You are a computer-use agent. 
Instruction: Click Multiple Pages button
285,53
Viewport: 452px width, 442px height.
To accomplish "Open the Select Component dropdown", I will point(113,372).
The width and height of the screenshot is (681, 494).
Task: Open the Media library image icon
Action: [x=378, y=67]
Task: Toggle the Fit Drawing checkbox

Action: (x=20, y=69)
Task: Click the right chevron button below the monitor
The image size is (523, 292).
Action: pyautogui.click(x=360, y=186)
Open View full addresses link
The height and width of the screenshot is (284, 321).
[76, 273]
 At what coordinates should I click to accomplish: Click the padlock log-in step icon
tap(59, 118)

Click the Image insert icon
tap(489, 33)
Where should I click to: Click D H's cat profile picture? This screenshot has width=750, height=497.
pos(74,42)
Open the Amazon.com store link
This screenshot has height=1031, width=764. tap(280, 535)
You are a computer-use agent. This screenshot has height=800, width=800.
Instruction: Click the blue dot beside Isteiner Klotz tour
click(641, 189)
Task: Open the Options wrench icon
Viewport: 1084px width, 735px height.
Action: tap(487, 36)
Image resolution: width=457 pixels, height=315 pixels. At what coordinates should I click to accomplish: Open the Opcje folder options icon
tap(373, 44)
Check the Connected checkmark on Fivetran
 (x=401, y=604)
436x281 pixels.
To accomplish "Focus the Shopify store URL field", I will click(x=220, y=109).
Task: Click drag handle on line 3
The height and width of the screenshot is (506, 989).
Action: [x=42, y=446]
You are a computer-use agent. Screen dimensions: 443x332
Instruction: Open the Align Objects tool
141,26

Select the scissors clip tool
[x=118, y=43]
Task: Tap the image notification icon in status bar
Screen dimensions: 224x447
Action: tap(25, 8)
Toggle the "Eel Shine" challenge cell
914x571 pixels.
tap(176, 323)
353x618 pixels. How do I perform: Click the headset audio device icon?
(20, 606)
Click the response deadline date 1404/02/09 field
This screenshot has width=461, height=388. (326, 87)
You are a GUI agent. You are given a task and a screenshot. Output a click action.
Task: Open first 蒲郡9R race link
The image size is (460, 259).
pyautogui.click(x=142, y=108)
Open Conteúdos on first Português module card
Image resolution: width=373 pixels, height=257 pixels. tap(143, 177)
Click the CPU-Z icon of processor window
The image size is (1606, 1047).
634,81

_ _ _

# [PROBLEM TO WORK ON]
Please transcribe the lines from the one containing "The height and width of the screenshot is (506, 989)." through the last line of the records. Include both ends and nothing else.

# [RESPONSE BELOW]
The height and width of the screenshot is (506, 989).
Action: [x=42, y=446]
You are a computer-use agent. Screen dimensions: 443x332
Instruction: Open the Align Objects tool
141,26

Select the scissors clip tool
[x=118, y=43]
Task: Tap the image notification icon in status bar
Screen dimensions: 224x447
Action: tap(25, 8)
Toggle the "Eel Shine" challenge cell
914x571 pixels.
tap(176, 323)
353x618 pixels. How do I perform: Click the headset audio device icon?
(20, 606)
Click the response deadline date 1404/02/09 field
This screenshot has width=461, height=388. (326, 87)
You are a GUI agent. You are given a task and a screenshot. Output a click action.
Task: Open first 蒲郡9R race link
The image size is (460, 259).
pyautogui.click(x=142, y=108)
Open Conteúdos on first Português module card
Image resolution: width=373 pixels, height=257 pixels. tap(143, 177)
Click the CPU-Z icon of processor window
The image size is (1606, 1047).
634,81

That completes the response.